PROBLEM REQUIREMENTS
Swap "histogram" for "bar chart" in the data that opens with the first line and closes with the line containing "tap(73, 1141)", and write that part out again with nothing else changed.

======

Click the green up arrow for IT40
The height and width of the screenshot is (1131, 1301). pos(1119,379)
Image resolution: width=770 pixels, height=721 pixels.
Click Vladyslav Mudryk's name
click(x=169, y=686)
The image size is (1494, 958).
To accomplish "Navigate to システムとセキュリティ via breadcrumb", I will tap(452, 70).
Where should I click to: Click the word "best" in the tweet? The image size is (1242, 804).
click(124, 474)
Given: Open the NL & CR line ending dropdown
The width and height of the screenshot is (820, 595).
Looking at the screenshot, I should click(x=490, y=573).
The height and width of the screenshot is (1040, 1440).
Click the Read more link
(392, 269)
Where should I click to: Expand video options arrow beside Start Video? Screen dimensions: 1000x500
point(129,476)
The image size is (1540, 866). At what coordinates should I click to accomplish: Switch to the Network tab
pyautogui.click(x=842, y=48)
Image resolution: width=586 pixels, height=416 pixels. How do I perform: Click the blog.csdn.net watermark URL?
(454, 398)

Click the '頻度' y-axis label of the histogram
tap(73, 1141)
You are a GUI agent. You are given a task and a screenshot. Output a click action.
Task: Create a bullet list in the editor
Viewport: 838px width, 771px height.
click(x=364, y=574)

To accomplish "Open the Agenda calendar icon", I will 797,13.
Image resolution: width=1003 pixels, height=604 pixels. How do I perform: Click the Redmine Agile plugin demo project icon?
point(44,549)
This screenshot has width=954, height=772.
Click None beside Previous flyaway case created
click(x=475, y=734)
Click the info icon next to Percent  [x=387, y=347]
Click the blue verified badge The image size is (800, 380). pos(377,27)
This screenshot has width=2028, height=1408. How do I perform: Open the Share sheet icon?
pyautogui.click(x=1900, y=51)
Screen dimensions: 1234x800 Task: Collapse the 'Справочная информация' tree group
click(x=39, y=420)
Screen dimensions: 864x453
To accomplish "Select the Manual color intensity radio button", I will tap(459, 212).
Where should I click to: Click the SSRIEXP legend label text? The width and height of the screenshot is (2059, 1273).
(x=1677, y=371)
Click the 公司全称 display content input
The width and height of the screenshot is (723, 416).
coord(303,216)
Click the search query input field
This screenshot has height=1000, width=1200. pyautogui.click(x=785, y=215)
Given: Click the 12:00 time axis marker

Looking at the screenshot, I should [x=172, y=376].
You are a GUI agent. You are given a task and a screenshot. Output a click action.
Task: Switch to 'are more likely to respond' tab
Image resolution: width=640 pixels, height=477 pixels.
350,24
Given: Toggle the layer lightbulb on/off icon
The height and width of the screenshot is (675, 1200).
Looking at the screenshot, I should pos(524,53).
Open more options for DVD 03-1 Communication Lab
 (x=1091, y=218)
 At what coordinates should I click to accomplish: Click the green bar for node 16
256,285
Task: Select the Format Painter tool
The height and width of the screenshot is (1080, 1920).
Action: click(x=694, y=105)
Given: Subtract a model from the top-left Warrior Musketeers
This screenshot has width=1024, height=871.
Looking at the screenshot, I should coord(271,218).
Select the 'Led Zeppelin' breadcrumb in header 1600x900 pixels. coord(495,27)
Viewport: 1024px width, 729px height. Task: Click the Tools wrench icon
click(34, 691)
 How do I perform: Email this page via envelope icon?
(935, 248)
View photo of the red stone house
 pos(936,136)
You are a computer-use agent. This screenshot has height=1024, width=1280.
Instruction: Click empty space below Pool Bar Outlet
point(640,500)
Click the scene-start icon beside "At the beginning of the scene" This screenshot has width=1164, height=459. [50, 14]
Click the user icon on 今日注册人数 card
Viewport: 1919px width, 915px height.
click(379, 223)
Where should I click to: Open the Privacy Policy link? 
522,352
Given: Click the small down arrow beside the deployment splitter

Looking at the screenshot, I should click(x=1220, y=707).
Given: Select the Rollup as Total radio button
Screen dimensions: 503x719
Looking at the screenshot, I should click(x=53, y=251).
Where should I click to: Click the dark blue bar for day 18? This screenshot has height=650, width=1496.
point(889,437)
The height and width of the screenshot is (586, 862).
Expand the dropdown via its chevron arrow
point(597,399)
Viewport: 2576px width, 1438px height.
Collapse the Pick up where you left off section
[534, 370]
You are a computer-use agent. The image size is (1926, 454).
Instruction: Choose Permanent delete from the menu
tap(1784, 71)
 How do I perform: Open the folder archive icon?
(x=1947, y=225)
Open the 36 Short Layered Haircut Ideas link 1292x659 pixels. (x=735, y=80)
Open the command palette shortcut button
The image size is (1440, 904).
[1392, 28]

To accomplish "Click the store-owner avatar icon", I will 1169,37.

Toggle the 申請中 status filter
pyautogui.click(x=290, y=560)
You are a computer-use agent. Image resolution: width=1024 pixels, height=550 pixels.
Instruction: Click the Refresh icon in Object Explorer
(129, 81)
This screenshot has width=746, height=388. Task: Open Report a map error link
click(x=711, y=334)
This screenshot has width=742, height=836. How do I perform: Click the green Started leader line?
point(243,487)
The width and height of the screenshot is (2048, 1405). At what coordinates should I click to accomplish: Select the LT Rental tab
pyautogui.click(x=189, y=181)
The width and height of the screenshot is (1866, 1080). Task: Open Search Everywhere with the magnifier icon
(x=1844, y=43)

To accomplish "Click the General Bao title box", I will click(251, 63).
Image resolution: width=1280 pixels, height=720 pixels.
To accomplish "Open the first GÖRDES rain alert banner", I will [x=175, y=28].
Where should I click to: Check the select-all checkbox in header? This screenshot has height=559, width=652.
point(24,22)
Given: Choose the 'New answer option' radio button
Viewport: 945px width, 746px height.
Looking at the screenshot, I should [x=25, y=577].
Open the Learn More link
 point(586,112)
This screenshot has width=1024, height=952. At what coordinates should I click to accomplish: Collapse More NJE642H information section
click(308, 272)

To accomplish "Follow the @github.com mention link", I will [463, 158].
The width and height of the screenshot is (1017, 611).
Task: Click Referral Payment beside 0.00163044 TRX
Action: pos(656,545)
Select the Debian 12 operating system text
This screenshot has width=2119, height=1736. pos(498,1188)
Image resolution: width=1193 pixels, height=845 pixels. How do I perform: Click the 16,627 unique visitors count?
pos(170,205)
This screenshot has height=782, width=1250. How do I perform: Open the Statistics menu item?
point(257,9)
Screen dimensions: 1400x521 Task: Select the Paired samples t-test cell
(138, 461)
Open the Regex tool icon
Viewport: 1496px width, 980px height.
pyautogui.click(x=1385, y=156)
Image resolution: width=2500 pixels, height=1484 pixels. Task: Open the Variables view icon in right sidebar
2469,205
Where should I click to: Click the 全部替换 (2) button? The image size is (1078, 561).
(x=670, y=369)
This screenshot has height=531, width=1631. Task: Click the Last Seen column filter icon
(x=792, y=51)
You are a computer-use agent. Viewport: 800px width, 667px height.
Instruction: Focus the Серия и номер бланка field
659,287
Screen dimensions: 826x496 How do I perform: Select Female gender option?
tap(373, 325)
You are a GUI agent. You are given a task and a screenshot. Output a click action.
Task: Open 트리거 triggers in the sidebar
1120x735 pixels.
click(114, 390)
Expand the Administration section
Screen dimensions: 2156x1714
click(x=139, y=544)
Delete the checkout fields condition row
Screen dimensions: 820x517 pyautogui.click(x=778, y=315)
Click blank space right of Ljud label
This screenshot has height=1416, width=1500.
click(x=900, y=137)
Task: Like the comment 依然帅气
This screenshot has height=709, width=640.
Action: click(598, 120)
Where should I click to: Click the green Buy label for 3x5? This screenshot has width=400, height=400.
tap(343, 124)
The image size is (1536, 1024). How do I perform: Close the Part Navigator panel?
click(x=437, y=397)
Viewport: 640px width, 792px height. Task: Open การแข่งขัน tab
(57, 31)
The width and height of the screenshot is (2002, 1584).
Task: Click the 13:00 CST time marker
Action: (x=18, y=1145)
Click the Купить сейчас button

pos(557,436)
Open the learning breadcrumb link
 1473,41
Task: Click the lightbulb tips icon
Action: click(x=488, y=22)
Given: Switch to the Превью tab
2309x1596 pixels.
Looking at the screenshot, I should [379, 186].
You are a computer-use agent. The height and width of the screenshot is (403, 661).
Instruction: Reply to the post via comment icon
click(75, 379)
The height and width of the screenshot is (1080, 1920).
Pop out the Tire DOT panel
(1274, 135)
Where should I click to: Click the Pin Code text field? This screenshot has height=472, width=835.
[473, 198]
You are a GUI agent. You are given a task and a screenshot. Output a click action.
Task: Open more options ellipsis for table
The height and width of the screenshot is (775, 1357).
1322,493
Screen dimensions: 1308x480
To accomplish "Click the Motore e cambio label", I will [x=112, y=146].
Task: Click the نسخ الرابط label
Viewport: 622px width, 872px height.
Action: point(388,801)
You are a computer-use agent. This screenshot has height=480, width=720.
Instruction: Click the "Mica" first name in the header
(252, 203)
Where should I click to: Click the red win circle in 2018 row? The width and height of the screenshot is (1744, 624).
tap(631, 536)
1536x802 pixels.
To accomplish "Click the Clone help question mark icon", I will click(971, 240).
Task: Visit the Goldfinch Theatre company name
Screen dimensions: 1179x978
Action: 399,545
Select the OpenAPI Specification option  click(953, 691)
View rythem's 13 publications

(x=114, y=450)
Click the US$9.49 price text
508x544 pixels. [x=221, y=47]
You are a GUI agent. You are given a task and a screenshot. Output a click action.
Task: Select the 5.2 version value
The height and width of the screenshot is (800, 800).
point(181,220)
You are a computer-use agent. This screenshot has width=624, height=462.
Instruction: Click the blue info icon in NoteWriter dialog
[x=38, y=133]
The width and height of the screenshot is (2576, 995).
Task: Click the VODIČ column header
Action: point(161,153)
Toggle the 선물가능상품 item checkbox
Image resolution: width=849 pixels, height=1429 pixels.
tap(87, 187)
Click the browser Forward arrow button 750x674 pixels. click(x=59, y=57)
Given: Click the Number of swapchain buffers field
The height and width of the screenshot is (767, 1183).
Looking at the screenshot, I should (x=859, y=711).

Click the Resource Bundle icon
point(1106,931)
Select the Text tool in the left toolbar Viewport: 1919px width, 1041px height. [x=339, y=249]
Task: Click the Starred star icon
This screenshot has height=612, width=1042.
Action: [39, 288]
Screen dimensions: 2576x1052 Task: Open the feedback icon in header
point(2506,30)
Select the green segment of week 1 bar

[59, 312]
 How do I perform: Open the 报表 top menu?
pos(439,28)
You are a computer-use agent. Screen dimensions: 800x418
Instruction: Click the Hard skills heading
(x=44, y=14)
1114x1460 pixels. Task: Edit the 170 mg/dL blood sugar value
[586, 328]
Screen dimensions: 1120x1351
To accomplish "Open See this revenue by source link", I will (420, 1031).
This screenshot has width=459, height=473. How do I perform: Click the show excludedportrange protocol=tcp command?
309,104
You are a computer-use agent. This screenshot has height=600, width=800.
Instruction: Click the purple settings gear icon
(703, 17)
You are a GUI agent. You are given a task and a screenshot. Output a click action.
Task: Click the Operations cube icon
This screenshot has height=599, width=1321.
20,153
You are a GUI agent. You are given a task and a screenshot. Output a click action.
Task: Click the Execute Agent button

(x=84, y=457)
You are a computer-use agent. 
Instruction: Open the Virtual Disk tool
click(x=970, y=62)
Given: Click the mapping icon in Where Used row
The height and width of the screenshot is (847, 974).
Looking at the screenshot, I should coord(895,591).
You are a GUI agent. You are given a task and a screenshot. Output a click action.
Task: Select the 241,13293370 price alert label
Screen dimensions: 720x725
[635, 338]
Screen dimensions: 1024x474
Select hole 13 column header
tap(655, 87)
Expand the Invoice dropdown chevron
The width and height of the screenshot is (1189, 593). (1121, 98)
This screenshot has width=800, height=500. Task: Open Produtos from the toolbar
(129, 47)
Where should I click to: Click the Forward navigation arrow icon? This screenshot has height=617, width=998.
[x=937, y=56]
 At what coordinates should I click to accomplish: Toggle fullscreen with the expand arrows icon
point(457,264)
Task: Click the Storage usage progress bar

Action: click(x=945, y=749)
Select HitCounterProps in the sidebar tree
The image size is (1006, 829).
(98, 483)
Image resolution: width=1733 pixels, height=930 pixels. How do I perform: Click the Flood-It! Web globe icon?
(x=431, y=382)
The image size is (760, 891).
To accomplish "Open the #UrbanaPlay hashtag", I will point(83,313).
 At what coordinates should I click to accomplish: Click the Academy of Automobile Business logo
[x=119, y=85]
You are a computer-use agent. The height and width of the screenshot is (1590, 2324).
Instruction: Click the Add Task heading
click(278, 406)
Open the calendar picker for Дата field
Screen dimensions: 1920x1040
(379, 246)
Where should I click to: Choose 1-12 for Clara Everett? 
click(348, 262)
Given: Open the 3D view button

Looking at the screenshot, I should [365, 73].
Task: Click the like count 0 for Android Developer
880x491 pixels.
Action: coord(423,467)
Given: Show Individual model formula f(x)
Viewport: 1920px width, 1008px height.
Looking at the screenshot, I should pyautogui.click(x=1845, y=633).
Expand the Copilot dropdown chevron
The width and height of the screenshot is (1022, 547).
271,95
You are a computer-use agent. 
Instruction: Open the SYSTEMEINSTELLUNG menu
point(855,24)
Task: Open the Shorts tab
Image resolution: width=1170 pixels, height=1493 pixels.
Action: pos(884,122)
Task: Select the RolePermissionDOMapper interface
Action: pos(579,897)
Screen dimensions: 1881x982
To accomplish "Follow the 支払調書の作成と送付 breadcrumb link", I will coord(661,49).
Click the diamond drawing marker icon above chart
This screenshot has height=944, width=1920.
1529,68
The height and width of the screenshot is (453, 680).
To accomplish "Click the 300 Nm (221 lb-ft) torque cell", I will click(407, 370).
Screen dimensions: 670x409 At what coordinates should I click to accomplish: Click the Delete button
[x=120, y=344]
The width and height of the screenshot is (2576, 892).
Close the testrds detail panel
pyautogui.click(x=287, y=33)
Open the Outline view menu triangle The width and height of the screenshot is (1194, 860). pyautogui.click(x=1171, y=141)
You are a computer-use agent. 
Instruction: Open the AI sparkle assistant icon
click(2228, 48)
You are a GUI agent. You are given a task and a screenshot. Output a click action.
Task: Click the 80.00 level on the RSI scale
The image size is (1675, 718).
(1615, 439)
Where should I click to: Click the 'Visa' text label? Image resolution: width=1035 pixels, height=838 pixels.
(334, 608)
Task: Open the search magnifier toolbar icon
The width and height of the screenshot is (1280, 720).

======

WRITTEN SOLUTION
Click the green up arrow for IT40
The height and width of the screenshot is (1131, 1301). pos(1119,379)
Image resolution: width=770 pixels, height=721 pixels.
Click Vladyslav Mudryk's name
click(x=169, y=686)
The image size is (1494, 958).
To accomplish "Navigate to システムとセキュリティ via breadcrumb", I will tap(452, 70).
Where should I click to: Click the word "best" in the tweet? The image size is (1242, 804).
click(124, 474)
Given: Open the NL & CR line ending dropdown
The width and height of the screenshot is (820, 595).
Looking at the screenshot, I should click(x=490, y=573).
The height and width of the screenshot is (1040, 1440).
Click the Read more link
(392, 269)
Where should I click to: Expand video options arrow beside Start Video? Screen dimensions: 1000x500
point(129,476)
The image size is (1540, 866). At what coordinates should I click to accomplish: Switch to the Network tab
pyautogui.click(x=842, y=48)
Image resolution: width=586 pixels, height=416 pixels. How do I perform: Click the blog.csdn.net watermark URL?
(454, 398)

Click the '頻度' y-axis label of the bar chart
tap(73, 1141)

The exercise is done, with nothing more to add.